▸ DOCUMENT EXCERPT:
##########
Environmental groups filed suit Wednesday to block a Trump administration land exchange that would hand SpaceX more than 700 acres within a critical Texas wildlife refuge, arguing the deal ignores mounting ecological damage from the company's rocket operations along the Gulf coast.
The arrangement, approved this month by the US Fish and Wildlife Service, allows SpaceX to trade 683 acres it currently owns for federal land in the Lower Rio Grande Valley national wildlife refuge, a 103,000-acre expanse spanning four counties along the Texas border. The refuge shelters diverse animal habitats and historical sites.
Maps indicate the land SpaceX would gain sits closer to its launch facility near the US-Mexico border, marking the first government land swap of its kind in the region with the company.
The Center for Biological Diversity and allied groups contend the Fish and Wildlife Service abdicated its duty by facilitating the transfer rather than forcing SpaceX to address environmental harm. "Rather than exercising its enforcement authority to protect the refuge from SpaceX's activities and to require mitigation to address the harm SpaceX has caused, the [Fish and Wildlife Service] seeks to give SpaceX over 700 acres within the refuge," the lawsuit states.
Local SpaceX opponents have long objected to the company's expanding presence in the area, citing lost beach access and dangers posed by rocket explosions. The federal government's own environmental assessment, completed earlier this month, concluded the swap would pose no significant adverse effects and would deliver a "net conservation benefit" with "substantial long-term conservation value and improving landscape-scale habitat connectivity across refuges in south Texas."
The legal challenge arrives as SpaceX prepares for an initial public offering. The company broke ground in Texas over a decade ago and has grown rapidly, with employees voting last year to form their own local government entity called Starbase.
The Fish and Wildlife Service declined to comment on the litigation. SpaceX did not respond to requests for comment.
Author James Rodriguez: "The irony cuts deep: a government agency tasked with protecting wildlife is handing more refuge land to the very company critics say is destroying it."
##########
▸ PROVIDED INFORMATION:
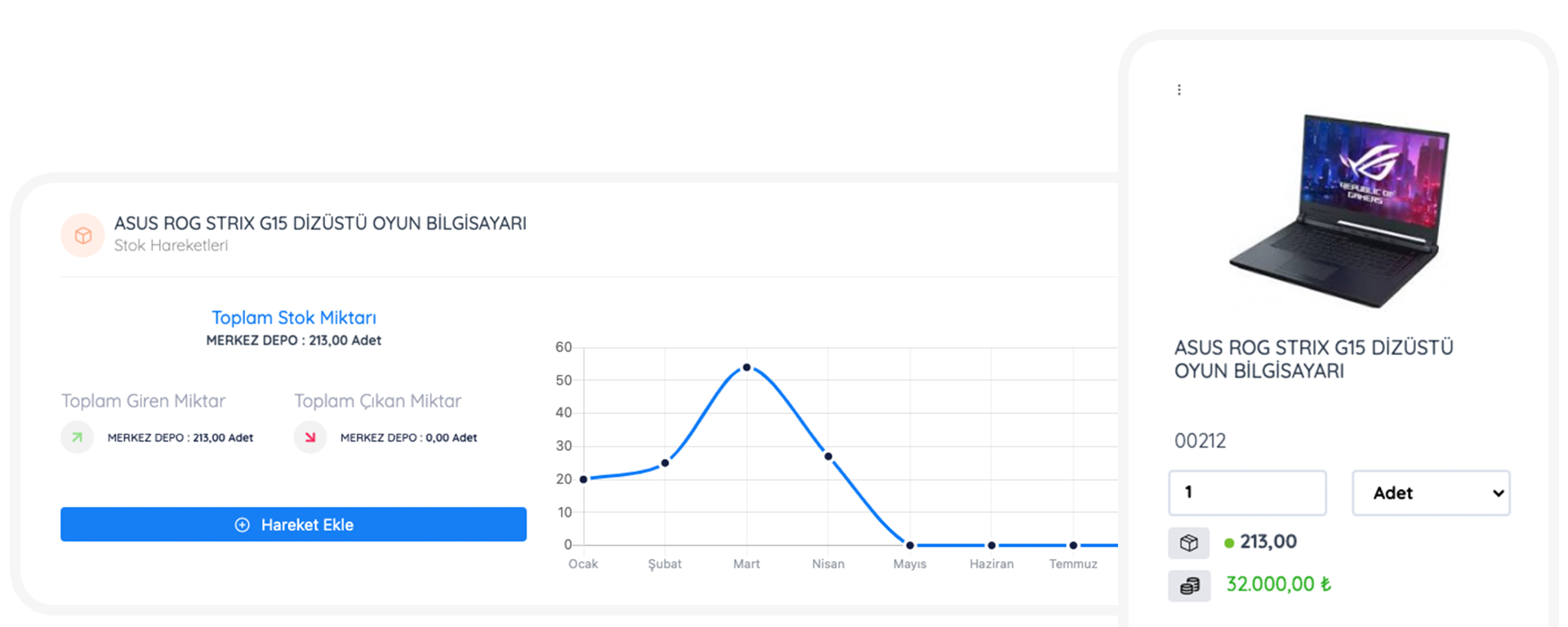Click the Şubat data point on chart
Image resolution: width=1568 pixels, height=627 pixels.
pos(665,463)
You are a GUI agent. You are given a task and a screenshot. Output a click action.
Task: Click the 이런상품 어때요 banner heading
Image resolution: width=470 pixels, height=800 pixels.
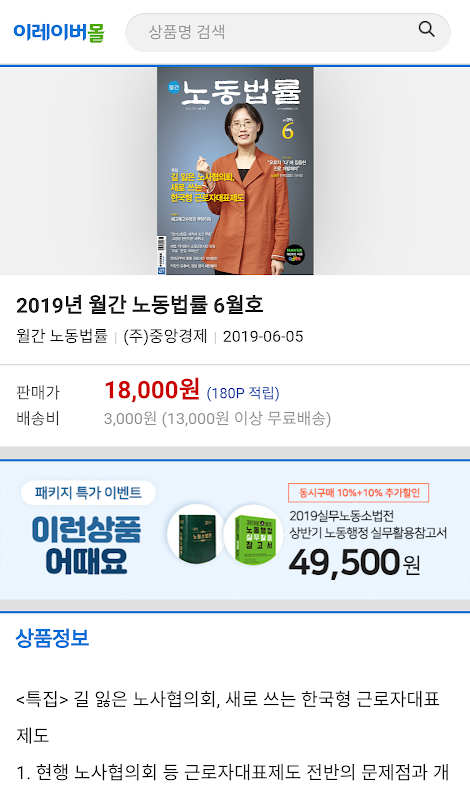coord(86,544)
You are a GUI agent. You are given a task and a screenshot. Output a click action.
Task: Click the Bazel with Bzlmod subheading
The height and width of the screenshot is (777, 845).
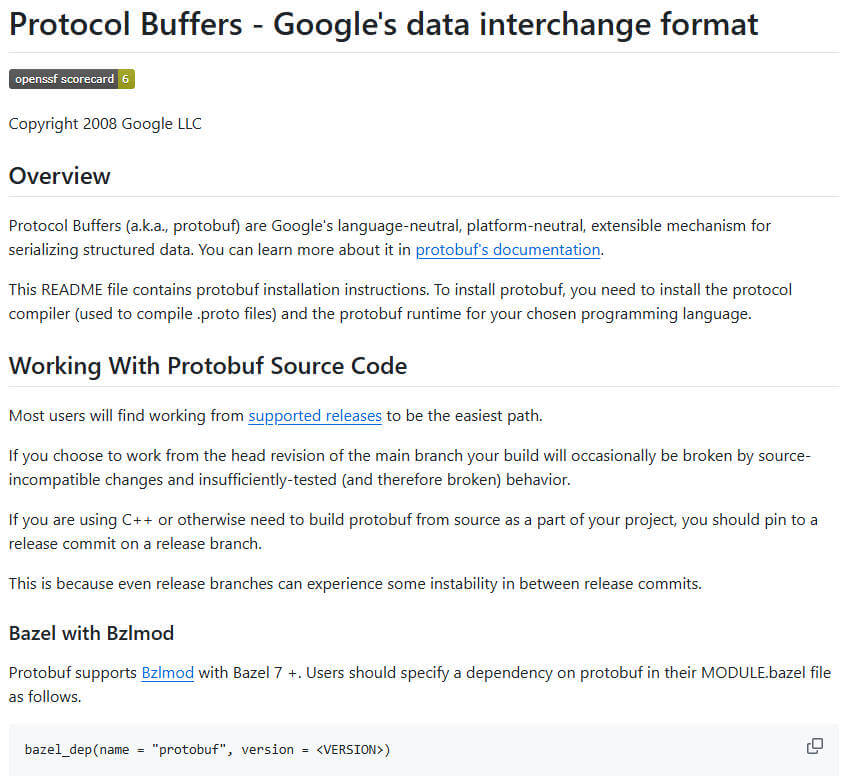coord(91,633)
##########
▸ WHAT THE EXERCISE ASKS: Reproduce the portion of the SpaceX land-exchange article above starting at "The legal challenge" and ending at "entity called Starbase.".

▸ PROBLEM SOLUTION:
The legal challenge arrives as SpaceX prepares for an initial public offering. The company broke ground in Texas over a decade ago and has grown rapidly, with employees voting last year to form their own local government entity called Starbase.